-- Start Page excerpt --

Each year, the holiday season, accredited with bringing people together, seems to only further separate people.

On Thanksgiving, a number of Americans exited the festivities early to wait in long lines and fervently shop the sales.

As the weekend continues, an estimated 174 million American consumers shop the Black Friday and Cyber Monday deals. As the time  encroaching Christmas progresses, even more deals are advertised in an attempt to capture the attention of last minute holiday shoppers.

On Super Saturday, the last full Saturday of shopping before Christmas Eve, approximately 155.7 million people shop for last minute Christmas items.

If the holiday season is supposedly a time for togetherness, then why are consumers willing to spend so much time shopping rather than engaging in family interaction?

Moreover, holiday materialism builds a complex around the idea that we must buy for and receive material objects from each other in order to achieve maximum happiness. There’s no denying the satisfaction that comes from opening a long awaited gift, or watching the look on someone else’s face when they receive an item they really wanted.

However, when the newness of these presents wear off, all anyone is left with are meaningless items that only beg the question of whether or not to ask for something similar next year.

The holiday season is marketed as being a time for giving, but that original intent has strayed so far from it’s origin, that now the word “buying” is all anyone associates with giving.

None of this means that anyone needs to swear off all holiday shopping and resort to handmade macaroni necklaces, but there are alternatives to fueling the trend of holiday materialism.

In 2015, the average American spent roughly 882 dollars on Christmas gifts for family and loved ones. Revenue drawn in from Super Saturday alone approximates nearly 42 billion dollars.

Rather than spending this obscene amount of money on items that can be haphazardly carted to the side as soon as they go out of style, what if people set a lower budget for holiday gifts and saved this excess money for a “rainy day” or even family outings. If we continue on this meaningless trend of buying things to make each other happy, then it takes the value out of the true spirit of the holidays.

Though it may seem a bit cliche, isn’t this time of year an occasion to celebrate each other’s presence rather than gifting each other with material objects?

There’s a fundamental flaw in human nature if the only way we can possibly express our gratitude and appreciation for one another is by purchasing lavish and expensive gifts.

-- End Page excerpt --
-- Start Records for processing --

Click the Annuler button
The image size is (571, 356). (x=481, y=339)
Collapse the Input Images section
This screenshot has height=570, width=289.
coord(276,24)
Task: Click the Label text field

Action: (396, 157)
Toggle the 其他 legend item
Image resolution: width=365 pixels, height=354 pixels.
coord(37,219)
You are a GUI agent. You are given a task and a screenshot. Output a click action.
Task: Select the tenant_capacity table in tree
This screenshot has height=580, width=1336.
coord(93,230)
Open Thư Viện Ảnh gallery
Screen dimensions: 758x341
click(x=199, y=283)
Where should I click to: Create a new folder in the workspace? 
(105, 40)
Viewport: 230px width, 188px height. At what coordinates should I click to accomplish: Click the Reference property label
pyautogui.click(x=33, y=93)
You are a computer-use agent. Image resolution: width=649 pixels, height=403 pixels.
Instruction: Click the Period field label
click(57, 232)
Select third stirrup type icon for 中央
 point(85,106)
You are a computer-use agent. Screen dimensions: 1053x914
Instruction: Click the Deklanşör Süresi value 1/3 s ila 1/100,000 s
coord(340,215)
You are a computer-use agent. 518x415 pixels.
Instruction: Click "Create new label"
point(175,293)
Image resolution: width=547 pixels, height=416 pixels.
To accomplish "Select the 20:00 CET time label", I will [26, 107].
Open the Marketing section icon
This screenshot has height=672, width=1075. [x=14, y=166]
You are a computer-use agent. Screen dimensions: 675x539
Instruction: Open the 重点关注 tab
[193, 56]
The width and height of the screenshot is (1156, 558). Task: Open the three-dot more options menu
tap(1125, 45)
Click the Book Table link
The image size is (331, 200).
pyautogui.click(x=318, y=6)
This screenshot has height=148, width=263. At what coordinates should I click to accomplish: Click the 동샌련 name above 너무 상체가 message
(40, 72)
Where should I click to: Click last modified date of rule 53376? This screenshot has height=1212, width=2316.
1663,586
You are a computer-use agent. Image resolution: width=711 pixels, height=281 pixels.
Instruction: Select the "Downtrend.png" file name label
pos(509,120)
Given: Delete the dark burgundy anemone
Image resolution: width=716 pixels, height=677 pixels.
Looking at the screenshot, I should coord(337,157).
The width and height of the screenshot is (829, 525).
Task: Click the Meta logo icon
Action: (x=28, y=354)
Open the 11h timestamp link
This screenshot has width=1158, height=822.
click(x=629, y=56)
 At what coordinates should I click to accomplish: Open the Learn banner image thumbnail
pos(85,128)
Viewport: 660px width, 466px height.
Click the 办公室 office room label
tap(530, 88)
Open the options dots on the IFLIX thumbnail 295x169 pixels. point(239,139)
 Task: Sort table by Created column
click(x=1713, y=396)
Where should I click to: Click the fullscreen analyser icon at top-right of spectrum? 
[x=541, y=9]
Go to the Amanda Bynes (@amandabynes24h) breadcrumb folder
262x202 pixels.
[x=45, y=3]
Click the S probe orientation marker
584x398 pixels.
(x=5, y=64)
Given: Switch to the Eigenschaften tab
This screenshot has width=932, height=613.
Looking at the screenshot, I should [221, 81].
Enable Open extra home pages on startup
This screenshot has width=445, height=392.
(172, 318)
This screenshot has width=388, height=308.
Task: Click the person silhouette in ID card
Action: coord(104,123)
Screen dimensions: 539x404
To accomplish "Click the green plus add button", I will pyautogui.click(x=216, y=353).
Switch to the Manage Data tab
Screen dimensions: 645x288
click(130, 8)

-- End Records for processing --

## Written exercise 1
Reproduce the stretch of the essay on holiday materialism from "None of this" through "of holiday materialism.", substituting "paper ornaments" for "macaroni necklaces".
## Written exercise 2
Rewrite the rows from the line that contains "The width and height of the screenshot is (1156, 558)." through the line that contains "pos(509,120)", requests included. Scale every coordinate in the answers by 1.25 and round to whole numbers, with halves rounded up.
These rows have no connection to the essay.

## Result 1
None of this means that anyone needs to swear off all holiday shopping and resort to handmade paper ornaments, but there are alternatives to fueling the trend of holiday materialism.

## Result 2
The width and height of the screenshot is (1156, 558). Task: Open the three-dot more options menu
tap(1406, 56)
Click the Book Table link
The image size is (331, 200).
pyautogui.click(x=398, y=8)
This screenshot has height=148, width=263. At what coordinates should I click to accomplish: Click the 동샌련 name above 너무 상체가 message
(50, 90)
Where should I click to: Click last modified date of rule 53376? This screenshot has height=1212, width=2316.
2079,733
You are a computer-use agent. Image resolution: width=711 pixels, height=281 pixels.
Instruction: Select the "Downtrend.png" file name label
pos(636,150)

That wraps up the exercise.